Dataset records
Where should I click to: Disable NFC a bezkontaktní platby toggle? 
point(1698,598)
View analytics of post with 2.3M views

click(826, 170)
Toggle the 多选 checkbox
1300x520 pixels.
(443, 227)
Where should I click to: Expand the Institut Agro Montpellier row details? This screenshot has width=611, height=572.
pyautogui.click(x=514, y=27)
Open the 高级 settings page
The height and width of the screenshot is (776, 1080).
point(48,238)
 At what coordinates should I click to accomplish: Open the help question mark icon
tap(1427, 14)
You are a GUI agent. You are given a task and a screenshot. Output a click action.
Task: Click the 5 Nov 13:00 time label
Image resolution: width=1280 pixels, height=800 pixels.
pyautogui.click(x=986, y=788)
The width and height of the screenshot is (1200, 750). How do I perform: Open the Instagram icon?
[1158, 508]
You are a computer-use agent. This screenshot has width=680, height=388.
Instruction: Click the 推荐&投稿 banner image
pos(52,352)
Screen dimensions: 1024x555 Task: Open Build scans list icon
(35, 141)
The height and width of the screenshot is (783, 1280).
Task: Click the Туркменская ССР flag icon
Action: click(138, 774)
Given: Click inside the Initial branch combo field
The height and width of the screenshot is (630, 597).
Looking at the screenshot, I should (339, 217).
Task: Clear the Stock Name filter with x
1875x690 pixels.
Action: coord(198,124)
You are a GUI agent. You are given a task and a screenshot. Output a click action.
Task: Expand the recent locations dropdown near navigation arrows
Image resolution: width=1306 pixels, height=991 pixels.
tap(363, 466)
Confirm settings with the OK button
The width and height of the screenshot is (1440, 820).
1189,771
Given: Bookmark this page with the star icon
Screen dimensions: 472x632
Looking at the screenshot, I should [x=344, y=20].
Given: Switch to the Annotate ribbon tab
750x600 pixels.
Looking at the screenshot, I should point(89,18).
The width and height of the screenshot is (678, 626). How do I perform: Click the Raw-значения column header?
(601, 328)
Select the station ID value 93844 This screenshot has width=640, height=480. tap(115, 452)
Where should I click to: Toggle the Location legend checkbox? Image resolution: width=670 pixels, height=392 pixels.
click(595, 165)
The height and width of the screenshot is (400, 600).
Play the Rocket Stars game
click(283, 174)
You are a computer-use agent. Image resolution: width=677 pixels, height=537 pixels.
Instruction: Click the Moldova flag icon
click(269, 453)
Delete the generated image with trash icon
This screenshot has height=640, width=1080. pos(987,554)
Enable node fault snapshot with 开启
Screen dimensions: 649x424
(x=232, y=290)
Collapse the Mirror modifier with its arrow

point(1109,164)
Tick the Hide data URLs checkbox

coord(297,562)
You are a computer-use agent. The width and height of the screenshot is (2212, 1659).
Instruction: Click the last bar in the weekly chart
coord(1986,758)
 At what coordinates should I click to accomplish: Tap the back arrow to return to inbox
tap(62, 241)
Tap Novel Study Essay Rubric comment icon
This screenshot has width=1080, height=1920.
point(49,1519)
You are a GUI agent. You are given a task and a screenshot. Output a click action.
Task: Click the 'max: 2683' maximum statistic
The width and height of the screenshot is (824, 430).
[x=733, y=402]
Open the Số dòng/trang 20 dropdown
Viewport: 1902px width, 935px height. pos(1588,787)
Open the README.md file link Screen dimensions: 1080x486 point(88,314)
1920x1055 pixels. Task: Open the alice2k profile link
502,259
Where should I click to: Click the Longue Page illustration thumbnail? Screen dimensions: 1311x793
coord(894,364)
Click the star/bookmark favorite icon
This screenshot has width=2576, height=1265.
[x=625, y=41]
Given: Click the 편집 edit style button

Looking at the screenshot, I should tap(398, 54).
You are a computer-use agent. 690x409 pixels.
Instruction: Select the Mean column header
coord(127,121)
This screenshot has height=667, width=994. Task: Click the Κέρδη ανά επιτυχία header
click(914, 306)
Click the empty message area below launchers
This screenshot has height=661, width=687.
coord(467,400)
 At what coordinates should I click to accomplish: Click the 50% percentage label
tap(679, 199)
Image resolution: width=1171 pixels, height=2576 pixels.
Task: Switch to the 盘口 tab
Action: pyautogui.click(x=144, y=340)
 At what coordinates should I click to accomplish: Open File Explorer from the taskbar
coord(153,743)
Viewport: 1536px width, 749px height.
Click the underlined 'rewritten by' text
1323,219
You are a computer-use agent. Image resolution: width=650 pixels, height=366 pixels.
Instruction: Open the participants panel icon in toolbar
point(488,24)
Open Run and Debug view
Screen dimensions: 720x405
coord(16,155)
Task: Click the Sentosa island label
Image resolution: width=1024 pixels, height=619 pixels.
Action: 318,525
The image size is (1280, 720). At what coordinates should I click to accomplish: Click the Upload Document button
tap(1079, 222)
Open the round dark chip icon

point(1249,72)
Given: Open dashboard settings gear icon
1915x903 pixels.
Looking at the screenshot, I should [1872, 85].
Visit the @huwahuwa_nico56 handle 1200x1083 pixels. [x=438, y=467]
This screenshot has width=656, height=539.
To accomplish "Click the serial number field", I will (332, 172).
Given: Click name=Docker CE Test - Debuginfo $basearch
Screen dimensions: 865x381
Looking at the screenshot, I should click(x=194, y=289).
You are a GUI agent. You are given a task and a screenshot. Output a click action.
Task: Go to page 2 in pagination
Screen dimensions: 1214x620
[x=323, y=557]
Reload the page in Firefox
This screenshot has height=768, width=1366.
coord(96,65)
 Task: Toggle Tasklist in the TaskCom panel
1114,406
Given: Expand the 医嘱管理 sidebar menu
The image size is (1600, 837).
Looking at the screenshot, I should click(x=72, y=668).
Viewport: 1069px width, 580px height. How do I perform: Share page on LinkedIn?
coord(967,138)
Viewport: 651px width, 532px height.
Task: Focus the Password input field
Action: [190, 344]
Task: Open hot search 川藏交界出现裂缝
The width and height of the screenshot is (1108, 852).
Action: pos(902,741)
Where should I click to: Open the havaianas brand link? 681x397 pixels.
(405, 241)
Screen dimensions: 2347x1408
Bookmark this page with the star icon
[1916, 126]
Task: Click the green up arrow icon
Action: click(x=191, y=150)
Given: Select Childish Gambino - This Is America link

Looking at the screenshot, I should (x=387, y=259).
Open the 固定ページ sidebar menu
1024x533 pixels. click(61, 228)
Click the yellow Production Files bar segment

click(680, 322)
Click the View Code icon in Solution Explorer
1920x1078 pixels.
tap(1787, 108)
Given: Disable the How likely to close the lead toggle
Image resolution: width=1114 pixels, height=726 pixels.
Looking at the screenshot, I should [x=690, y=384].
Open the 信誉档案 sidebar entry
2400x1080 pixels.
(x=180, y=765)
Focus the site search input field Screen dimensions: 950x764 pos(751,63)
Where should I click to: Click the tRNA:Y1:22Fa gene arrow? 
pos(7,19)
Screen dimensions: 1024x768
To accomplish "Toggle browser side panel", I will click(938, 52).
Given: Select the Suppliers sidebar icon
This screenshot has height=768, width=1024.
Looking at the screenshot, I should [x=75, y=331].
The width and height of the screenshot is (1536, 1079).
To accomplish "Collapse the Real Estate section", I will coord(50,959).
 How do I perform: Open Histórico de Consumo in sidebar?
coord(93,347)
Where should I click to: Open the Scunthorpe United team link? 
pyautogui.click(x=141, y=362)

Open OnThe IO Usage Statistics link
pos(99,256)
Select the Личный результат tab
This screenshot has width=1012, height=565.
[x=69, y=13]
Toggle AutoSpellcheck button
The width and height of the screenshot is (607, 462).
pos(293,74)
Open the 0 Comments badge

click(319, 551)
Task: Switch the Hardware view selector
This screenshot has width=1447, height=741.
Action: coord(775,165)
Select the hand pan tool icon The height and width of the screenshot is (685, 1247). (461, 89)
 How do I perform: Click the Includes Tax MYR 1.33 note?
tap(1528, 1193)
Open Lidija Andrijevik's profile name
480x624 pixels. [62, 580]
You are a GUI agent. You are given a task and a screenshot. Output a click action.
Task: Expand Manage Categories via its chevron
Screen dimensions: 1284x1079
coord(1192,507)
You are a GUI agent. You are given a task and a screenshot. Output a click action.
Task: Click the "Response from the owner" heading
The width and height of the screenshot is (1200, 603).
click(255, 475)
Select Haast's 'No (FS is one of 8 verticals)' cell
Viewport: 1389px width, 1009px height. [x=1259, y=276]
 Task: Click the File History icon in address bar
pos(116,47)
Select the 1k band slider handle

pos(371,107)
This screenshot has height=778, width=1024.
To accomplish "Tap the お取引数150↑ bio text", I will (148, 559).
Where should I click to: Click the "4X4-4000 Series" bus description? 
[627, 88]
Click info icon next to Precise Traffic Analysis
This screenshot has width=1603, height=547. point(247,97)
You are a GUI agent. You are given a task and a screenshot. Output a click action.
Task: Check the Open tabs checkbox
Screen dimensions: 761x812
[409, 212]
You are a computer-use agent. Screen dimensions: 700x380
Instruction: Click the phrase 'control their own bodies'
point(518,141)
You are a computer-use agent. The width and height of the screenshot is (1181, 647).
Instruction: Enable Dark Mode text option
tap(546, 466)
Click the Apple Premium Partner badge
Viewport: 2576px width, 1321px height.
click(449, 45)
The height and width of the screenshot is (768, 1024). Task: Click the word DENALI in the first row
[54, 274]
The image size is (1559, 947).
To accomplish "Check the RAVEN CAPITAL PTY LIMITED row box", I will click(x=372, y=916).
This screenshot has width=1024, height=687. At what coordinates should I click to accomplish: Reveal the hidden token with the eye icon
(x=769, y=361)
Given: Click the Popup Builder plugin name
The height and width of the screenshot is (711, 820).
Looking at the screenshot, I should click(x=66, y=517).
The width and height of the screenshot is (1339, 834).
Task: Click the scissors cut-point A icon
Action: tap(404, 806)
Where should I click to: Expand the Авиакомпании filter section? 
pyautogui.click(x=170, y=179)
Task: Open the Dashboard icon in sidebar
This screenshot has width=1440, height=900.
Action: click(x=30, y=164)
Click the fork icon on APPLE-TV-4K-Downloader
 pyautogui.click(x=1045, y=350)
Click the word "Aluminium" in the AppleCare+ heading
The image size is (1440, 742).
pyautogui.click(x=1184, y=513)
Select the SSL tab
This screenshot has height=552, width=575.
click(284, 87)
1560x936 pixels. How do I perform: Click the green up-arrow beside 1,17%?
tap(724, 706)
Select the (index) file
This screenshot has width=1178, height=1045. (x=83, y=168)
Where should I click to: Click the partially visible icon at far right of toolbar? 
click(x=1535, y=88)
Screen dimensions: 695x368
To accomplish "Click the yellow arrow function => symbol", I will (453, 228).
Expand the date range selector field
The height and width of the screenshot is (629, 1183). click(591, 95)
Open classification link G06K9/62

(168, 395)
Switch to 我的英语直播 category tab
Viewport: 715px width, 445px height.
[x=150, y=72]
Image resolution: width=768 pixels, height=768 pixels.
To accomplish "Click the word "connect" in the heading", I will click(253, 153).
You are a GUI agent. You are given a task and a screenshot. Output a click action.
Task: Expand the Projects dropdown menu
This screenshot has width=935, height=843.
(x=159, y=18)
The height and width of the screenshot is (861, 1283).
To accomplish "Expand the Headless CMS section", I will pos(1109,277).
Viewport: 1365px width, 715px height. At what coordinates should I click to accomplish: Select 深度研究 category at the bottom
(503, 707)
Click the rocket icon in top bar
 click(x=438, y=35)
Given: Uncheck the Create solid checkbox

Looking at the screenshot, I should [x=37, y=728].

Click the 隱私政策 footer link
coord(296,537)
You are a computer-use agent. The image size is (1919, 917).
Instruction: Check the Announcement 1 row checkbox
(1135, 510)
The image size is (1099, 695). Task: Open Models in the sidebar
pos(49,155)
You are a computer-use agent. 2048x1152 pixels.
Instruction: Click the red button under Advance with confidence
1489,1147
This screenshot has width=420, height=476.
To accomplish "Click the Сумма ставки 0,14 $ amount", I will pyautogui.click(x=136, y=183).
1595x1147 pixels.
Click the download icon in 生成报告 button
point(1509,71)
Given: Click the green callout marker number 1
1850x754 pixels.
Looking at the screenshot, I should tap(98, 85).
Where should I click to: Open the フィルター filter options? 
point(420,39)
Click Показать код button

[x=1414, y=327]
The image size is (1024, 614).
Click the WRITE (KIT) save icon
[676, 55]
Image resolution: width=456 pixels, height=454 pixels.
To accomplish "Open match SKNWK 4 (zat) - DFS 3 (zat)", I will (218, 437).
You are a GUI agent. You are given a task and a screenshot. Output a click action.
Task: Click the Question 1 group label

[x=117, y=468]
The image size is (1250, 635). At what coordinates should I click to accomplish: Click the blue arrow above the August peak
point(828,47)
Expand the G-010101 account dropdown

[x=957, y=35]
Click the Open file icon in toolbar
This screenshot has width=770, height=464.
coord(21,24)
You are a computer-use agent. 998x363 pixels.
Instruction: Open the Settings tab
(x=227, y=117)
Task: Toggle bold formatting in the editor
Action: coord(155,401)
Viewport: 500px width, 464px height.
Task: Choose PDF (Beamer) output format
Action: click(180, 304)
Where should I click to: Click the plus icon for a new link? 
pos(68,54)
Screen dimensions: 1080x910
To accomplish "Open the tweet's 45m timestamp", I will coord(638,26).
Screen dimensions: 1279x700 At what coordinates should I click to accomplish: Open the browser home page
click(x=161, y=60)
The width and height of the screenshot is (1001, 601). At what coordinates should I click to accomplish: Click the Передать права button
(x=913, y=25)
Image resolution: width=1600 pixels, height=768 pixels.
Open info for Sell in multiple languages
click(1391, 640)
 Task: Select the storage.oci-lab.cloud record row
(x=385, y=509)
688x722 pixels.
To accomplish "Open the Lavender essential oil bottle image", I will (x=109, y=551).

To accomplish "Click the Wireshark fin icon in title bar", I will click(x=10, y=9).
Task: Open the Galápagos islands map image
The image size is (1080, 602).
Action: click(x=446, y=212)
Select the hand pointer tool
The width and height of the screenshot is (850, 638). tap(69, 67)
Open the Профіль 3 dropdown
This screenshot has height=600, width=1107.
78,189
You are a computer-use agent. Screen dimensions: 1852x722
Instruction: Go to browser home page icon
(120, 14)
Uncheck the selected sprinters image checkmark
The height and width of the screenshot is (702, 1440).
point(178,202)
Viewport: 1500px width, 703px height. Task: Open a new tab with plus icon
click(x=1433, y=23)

Work required =
Every line in the records above that contains the word "computer" is to be copied out.

Completed exercise =
You are a computer-use agent. This screenshot has width=680, height=388.
You are a computer-use agent. Image resolution: width=677 pixels, height=537 pixels.
You are a computer-use agent. The width and height of the screenshot is (2212, 1659).
You are a computer-use agent. 690x409 pixels.
You are a computer-use agent. Image resolution: width=650 pixels, height=366 pixels.
You are a computer-use agent. Screen dimensions: 700x380
You are a computer-use agent. The width and height of the screenshot is (1181, 647).
You are a computer-use agent. The image size is (1919, 917).
You are a computer-use agent. 2048x1152 pixels.
You are a computer-use agent. 998x363 pixels.
You are a computer-use agent. Screen dimensions: 1852x722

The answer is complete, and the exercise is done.